Rewrite the records below, changing every "computer-use agent" to "desktop automation agent" and leaving everything else untouched.

-- ROWS start --

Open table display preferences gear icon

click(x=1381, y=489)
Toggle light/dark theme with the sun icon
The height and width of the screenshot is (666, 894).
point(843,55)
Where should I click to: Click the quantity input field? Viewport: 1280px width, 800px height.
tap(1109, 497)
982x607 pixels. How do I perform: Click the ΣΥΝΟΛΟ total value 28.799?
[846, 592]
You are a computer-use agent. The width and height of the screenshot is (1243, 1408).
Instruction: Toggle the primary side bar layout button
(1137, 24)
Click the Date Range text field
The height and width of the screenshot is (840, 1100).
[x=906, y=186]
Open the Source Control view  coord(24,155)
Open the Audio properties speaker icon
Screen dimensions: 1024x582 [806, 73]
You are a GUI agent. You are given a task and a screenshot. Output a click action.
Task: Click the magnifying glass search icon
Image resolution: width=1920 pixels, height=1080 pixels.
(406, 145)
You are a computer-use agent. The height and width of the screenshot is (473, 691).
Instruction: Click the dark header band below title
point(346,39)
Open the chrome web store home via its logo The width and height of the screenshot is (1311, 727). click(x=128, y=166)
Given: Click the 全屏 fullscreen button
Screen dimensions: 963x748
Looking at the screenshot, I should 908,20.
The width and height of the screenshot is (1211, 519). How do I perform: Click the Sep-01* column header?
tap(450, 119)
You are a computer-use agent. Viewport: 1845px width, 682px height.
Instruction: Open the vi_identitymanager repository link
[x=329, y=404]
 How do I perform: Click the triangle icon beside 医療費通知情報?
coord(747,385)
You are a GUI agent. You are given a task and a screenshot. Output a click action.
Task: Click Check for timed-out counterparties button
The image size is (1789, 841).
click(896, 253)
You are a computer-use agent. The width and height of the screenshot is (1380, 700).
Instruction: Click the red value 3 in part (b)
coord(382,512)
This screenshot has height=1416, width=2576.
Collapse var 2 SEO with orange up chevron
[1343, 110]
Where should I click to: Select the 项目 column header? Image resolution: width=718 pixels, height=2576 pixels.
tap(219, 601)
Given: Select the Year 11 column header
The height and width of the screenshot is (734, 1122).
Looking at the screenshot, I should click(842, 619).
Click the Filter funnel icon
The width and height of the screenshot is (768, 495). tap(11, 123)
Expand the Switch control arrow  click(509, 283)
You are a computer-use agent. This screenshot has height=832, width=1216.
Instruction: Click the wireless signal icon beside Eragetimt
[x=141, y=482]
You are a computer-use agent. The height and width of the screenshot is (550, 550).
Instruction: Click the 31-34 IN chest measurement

-- ROWS end --

**ANSWER TO THIS EXERCISE**
Open table display preferences gear icon

click(x=1381, y=489)
Toggle light/dark theme with the sun icon
The height and width of the screenshot is (666, 894).
point(843,55)
Where should I click to: Click the quantity input field? Viewport: 1280px width, 800px height.
tap(1109, 497)
982x607 pixels. How do I perform: Click the ΣΥΝΟΛΟ total value 28.799?
[846, 592]
You are a desktop automation agent. The width and height of the screenshot is (1243, 1408).
Instruction: Toggle the primary side bar layout button
(1137, 24)
Click the Date Range text field
The height and width of the screenshot is (840, 1100).
[x=906, y=186]
Open the Source Control view  coord(24,155)
Open the Audio properties speaker icon
Screen dimensions: 1024x582 [806, 73]
You are a GUI agent. You are given a task and a screenshot. Output a click action.
Task: Click the magnifying glass search icon
Image resolution: width=1920 pixels, height=1080 pixels.
(406, 145)
You are a desktop automation agent. The height and width of the screenshot is (473, 691).
Instruction: Click the dark header band below title
point(346,39)
Open the chrome web store home via its logo The width and height of the screenshot is (1311, 727). click(x=128, y=166)
Given: Click the 全屏 fullscreen button
Screen dimensions: 963x748
Looking at the screenshot, I should 908,20.
The width and height of the screenshot is (1211, 519). How do I perform: Click the Sep-01* column header?
tap(450, 119)
You are a desktop automation agent. Viewport: 1845px width, 682px height.
Instruction: Open the vi_identitymanager repository link
[x=329, y=404]
 How do I perform: Click the triangle icon beside 医療費通知情報?
coord(747,385)
You are a GUI agent. You are given a task and a screenshot. Output a click action.
Task: Click Check for timed-out counterparties button
The image size is (1789, 841).
click(896, 253)
You are a desktop automation agent. The width and height of the screenshot is (1380, 700).
Instruction: Click the red value 3 in part (b)
coord(382,512)
This screenshot has height=1416, width=2576.
Collapse var 2 SEO with orange up chevron
[1343, 110]
Where should I click to: Select the 项目 column header? Image resolution: width=718 pixels, height=2576 pixels.
tap(219, 601)
Given: Select the Year 11 column header
The height and width of the screenshot is (734, 1122).
Looking at the screenshot, I should click(842, 619).
Click the Filter funnel icon
The width and height of the screenshot is (768, 495). tap(11, 123)
Expand the Switch control arrow  click(509, 283)
You are a desktop automation agent. This screenshot has height=832, width=1216.
Instruction: Click the wireless signal icon beside Eragetimt
[x=141, y=482]
You are a desktop automation agent. The height and width of the screenshot is (550, 550).
Instruction: Click the 31-34 IN chest measurement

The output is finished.